Micromechanical Model for Describing Intergranular Fatigue Cracking in an Innovative Solder Alloy
2017
Fatigue of solder joints remains one of the critical concerns in thermo-mechanical reliability of high-power electronic systems. Several semi-empirical fatigue models based on effective material properties at macro-scale already exist, but have shown some limitations for providing accurate lifetime prediction of solder joints in the scale of microelectronic packages. Therefore, there is a need to enrich the existing approaches by a description of the failure mechanisms at the microstructure scale, taking into account some important features of the alloy. In this study, a 3D microstructure-informed model for reproducing the intergranular fatigue crack in the solder joint is developed. The submodeling technique has been applied in order to only investigate the critical zone of the solder joint. A global model of the whole module is first simulated to obtain the inputs for a submodel focused on the zone of interest where failure is expected to develop. The submodel simultaneously makes use of the cohesive zone and the crystal plasticity theories to represent decohesion at grain boundaries and plastic slips in the grains of the solder joint, respectively.
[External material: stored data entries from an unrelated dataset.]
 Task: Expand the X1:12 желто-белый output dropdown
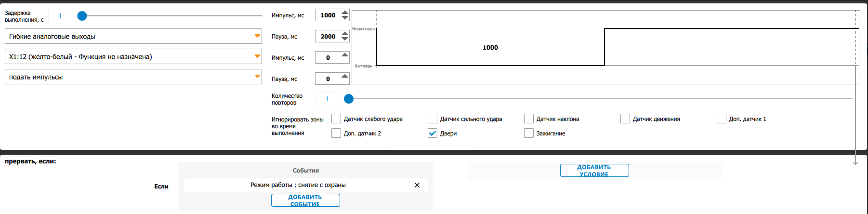click(x=133, y=56)
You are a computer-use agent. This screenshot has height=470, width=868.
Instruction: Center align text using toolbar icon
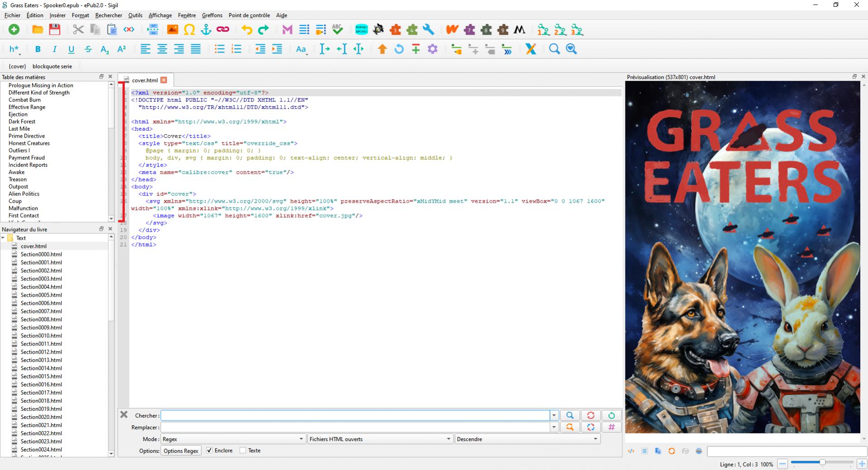click(162, 49)
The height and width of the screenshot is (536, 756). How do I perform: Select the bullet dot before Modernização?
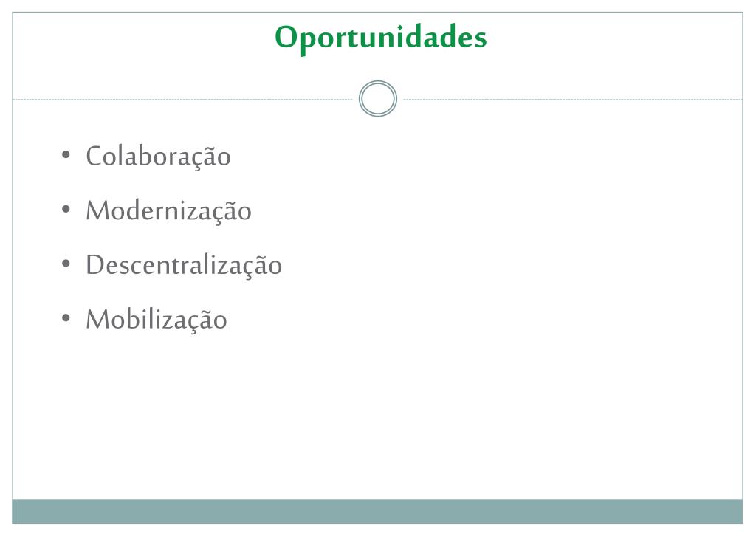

Simulations of repeated thermo-mechanical loading on the package demonstrate how cracking occurs at grain boundaries in the solder joint of the submodel. In addition, it is shown that the crack propagation rate is almost constant during the whole loading time. This suggests an ability of the present approach to give a fatigue lifetime estimate for the entire solder joint by extrapolating some specific computed quantities from the local model.